Callaman has been hired to resolve issues with regulators, navigate corporate turnarounds, guide celebrity divorces, litigate contract cases, and negotiate financings.

For more information, visit www.facebook.com/morriscallamanesq or call 480-250-4315.

Attracting Investors

How Can You Make Your Business More Appealing To Potential Investors?

The reality is more and more companies are competing for a limited supply of funding, so much like in the dating scene you want to appear attractive and engaging. Whether your business is seeking financial support from a bank, a private investor or a venture capitalist group, it is crucial that you make the right impression from the onset. When you are approaching bankers for funding, this includes putting together all the necessary documentation for a loan package, but when you are seeking investors the approach is slightly different.

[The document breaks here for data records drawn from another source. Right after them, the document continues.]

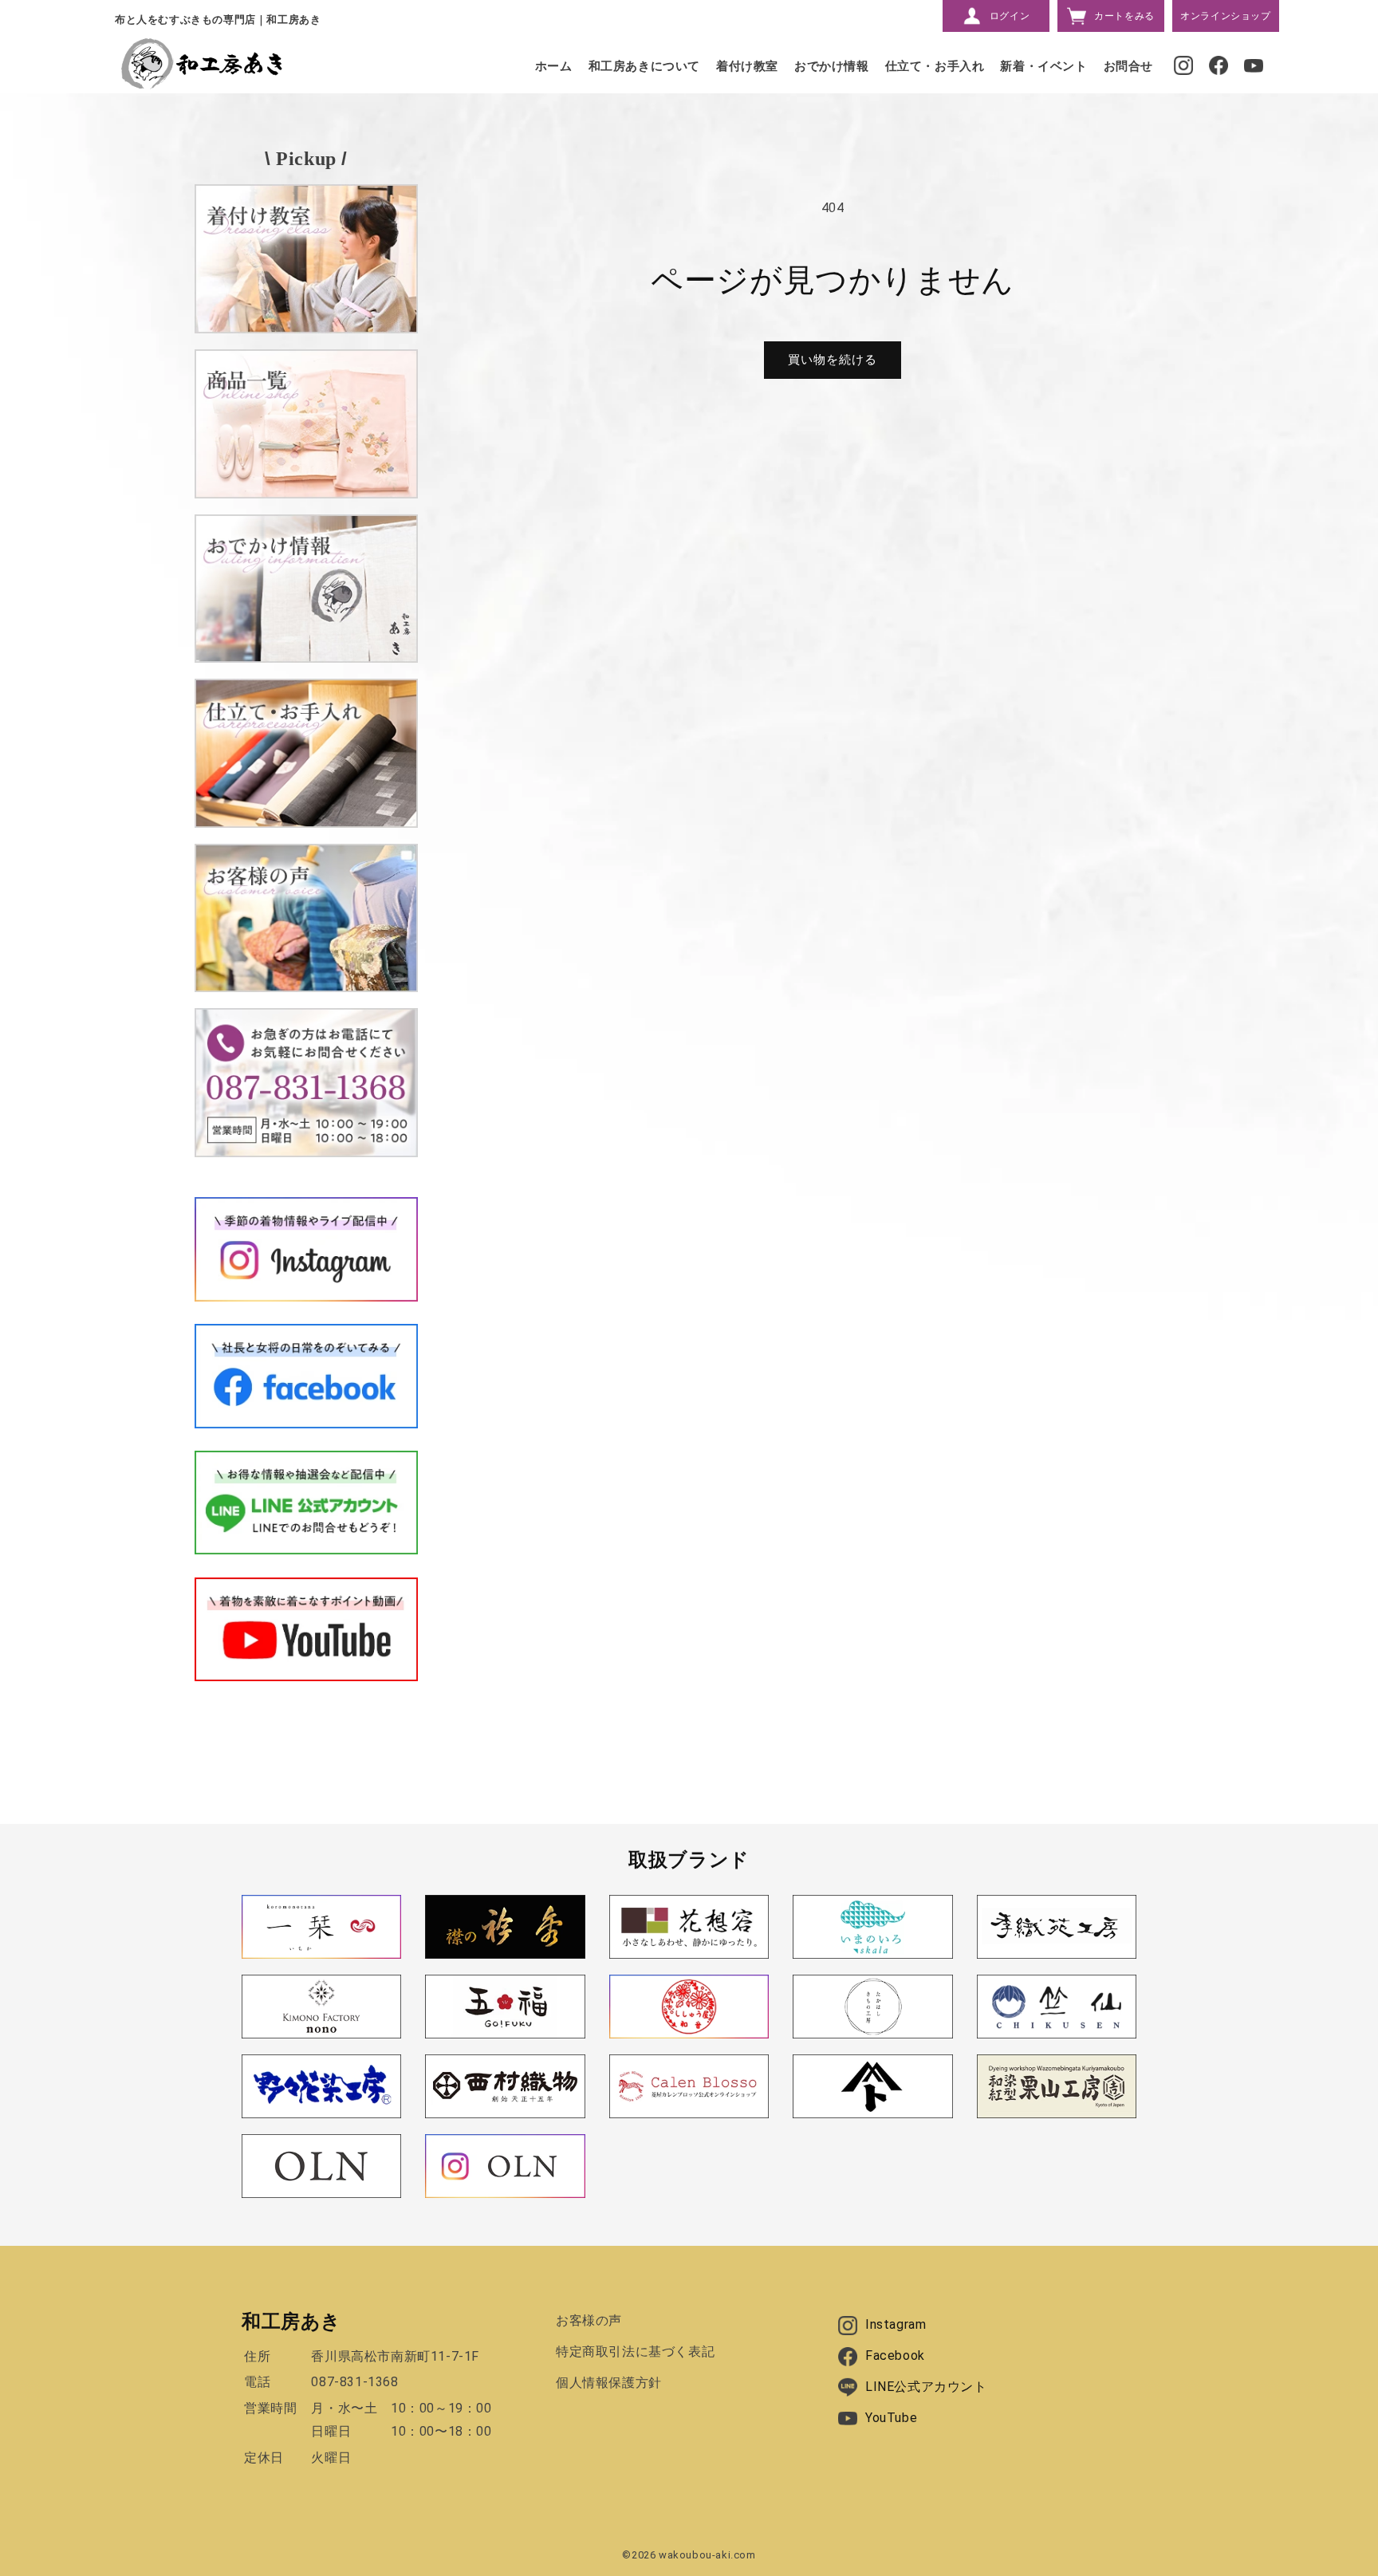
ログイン (1010, 16)
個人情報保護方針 (609, 2382)
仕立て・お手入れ (935, 66)
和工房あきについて (644, 66)
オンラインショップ (1225, 16)
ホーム (554, 66)
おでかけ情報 (831, 66)
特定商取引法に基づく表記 (635, 2351)
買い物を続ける (832, 360)
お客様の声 (589, 2320)
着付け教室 (747, 66)
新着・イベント (1043, 66)
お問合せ (1128, 66)
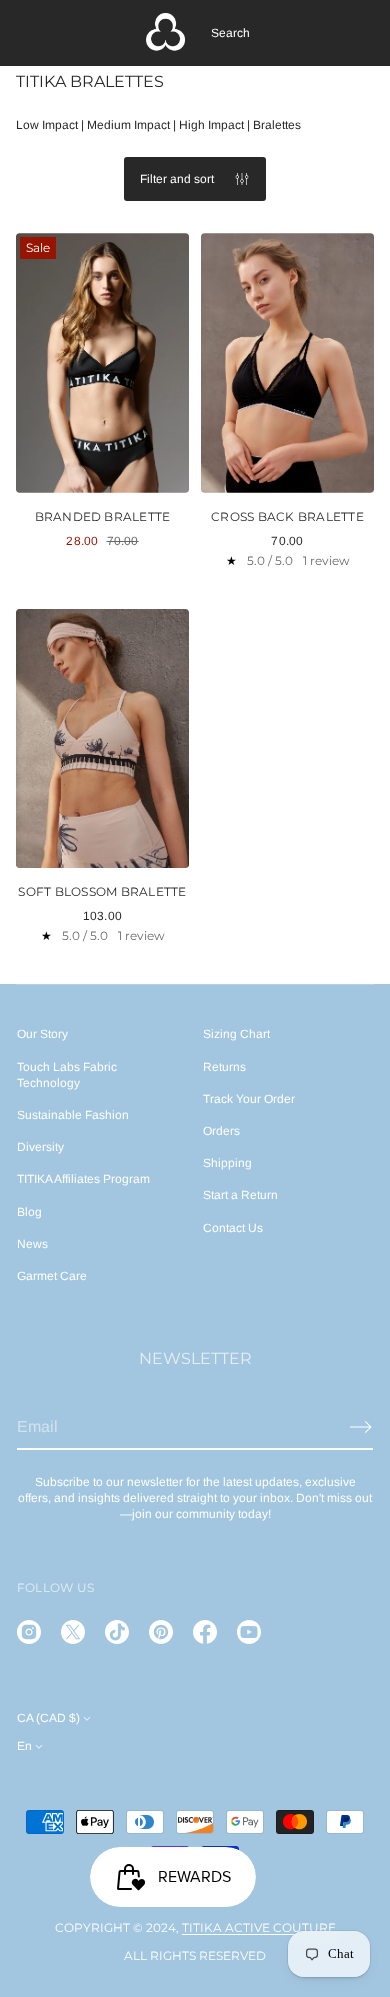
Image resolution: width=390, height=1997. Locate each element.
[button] (230, 33)
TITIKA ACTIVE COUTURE (259, 1927)
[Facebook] (205, 1632)
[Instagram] (29, 1632)
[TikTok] (117, 1632)
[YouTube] (249, 1632)
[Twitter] (73, 1632)
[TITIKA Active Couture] (166, 33)
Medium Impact (128, 125)
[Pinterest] (161, 1632)
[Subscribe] (361, 1427)
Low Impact (47, 125)
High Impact (211, 125)
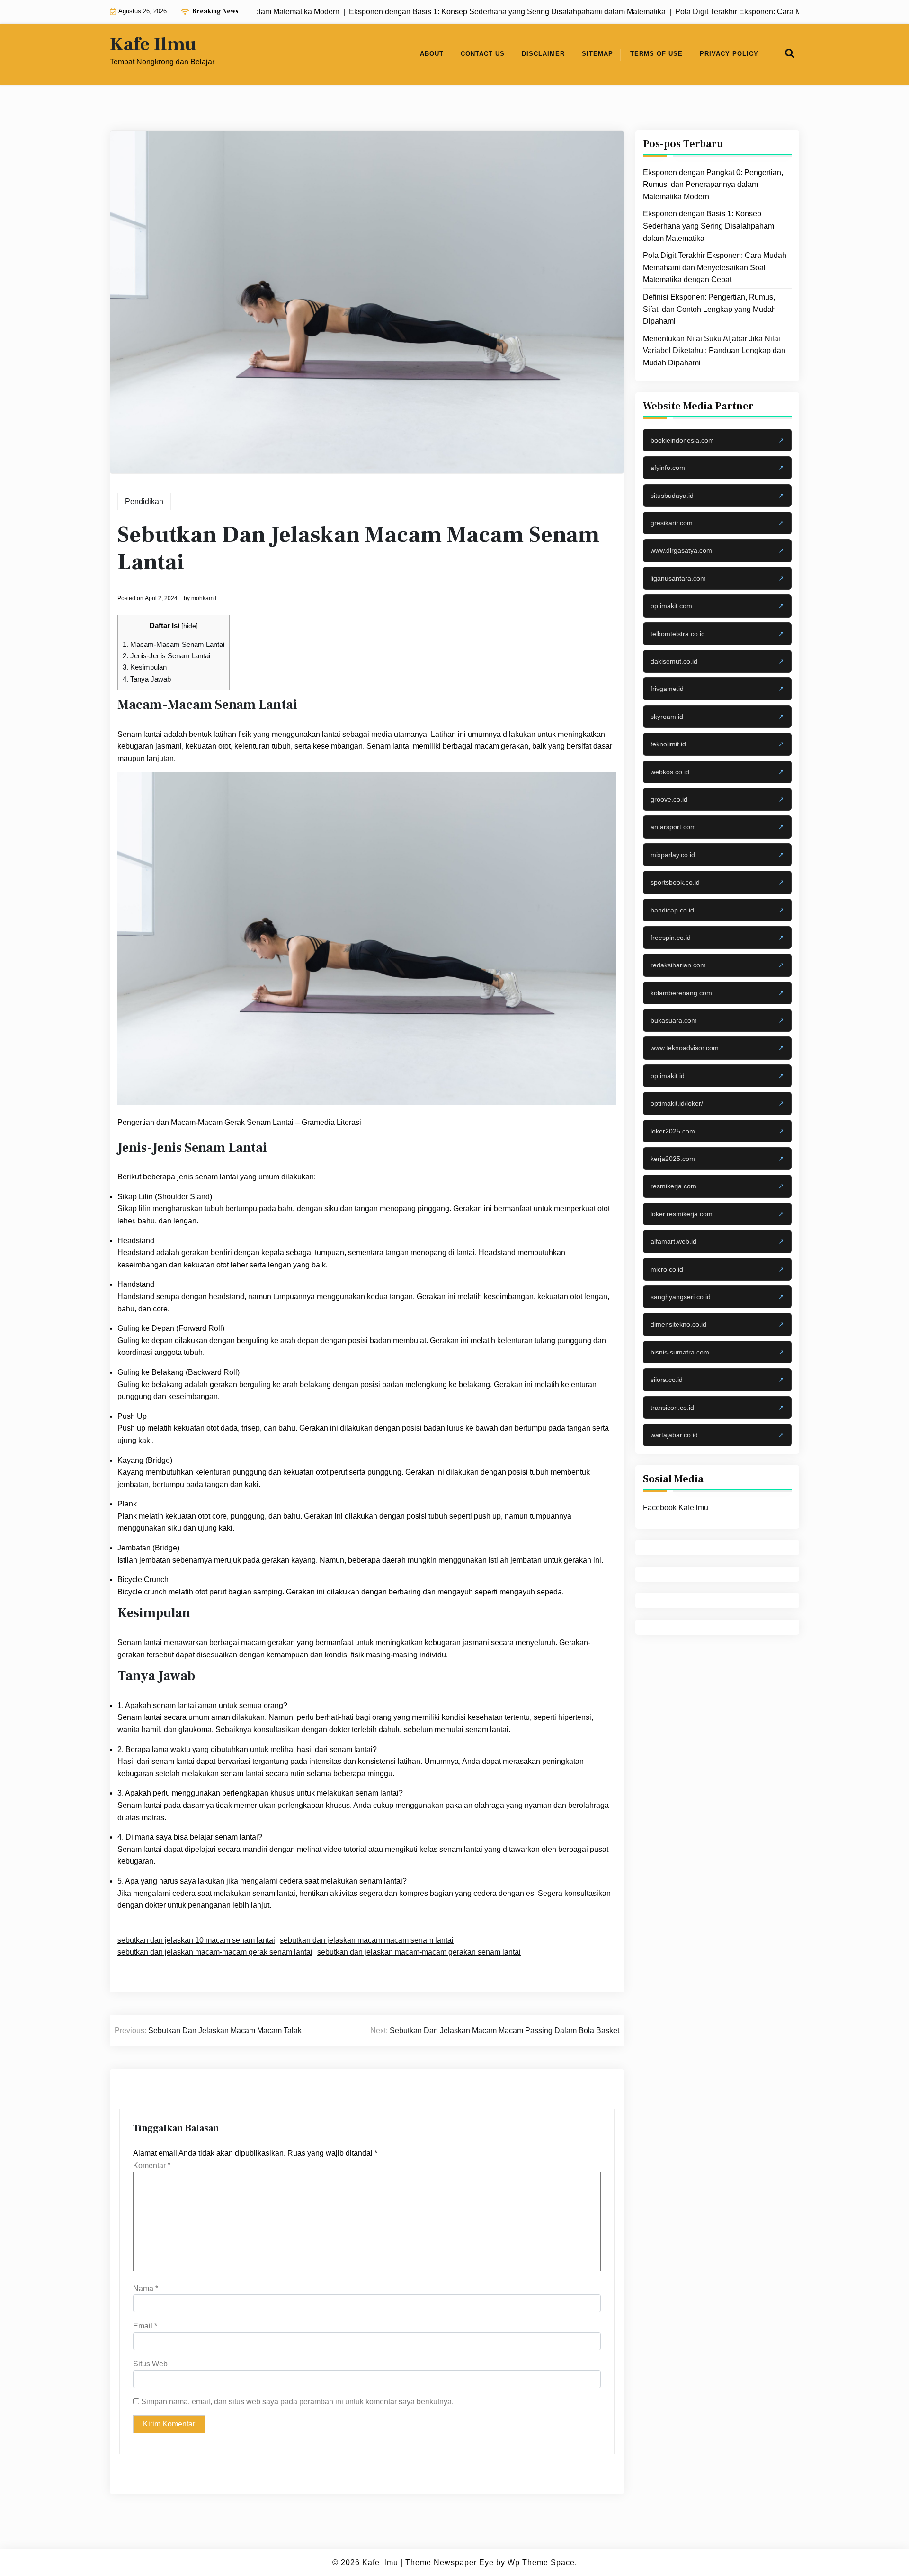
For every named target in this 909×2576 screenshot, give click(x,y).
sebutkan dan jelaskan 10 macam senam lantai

In addition to the financial documents you’ll need to gather, there are other things you can do to make your business more appealing to potential investors.

Update the business plan

The business plan provides detailed descriptions of the way your company works. By developing instructional materials and documenting information on the “how to” for the operation, investors can get a strong sense of the company and how it operates. The creation of a company manual should include everything from detailed major operation information and key vendors to an organizational chart of employees and the small day-to-day tasks.

Gather financial figures

Investors are called investors for a reason. They are looking to invest their money in a business, not just give it away. Business owners need to make sure all financial information is up-to-date and ready share. This includes current and projected sales figures as well as what the company expects to need for operating costs and marketing.

Understand your financials

Just having the financial information isn’t enough. Be prepared to justify and explain where every penny comes from and where it goes. Investors will want to know what their investment will be going toward.

Reasonable compensation

Make sure the owner’s salary and compensation is reasonable. If the salary is too low, the investor will be concerned that a replacement will cause a serious cash flow issue. If the salary is too high, the investor will feel they are funding the owner’s lifestyle. This also goes hand-in-hand with making sure that you have the most competitive price for goods and services you are buying. You don’t want to overpay for goods that can be negotiated for a lower price.

Create a marketing plan

More often than not, simply opening the doors to your business does not drive traffic. A marketing plan will show how you plan on increasing awareness and traffic to your business. For the marketing plan, you’ll need to describe what you’re doing and the results, as well as the return on investment.

Develop a strong team

Most investors will want to meet with the key players at any organization. They will be looking to see that the management and key employees are professional, qualified and the right person for the job. This is also the time when the potential investor will get a real feel for the company, the flow of communication and the chemistry between the potential investor and the employees.

Beware of online profiles and posts

Investors will do a thorough due diligence of the owners and the key players. With the technology available, that also means researching the company on social media sites. Make sure that your company Facebook and Twitter pages are active and engaging toward the individual audiences. It is equally as important to look at the personal profiles of owners and employees. This may mean deleting inappropriate posts and comments or adjusting the privacy settings.

Go into the transaction with a realistic value of the company

If you undervalue, you will give up too much of the company for nothing. If you over value the company it can kill the deal. Hire an expert to get a real valuation — it will be worth the money spent.

Partnering with investors can be a great way to give your company the financial boost it needs. For many small companies, it may also be the best alternative to helping the business develop and succeed. Like any relationship, finding the right investor for your company can be challenging, but the better prepared you are, the greater chance for finding the best match.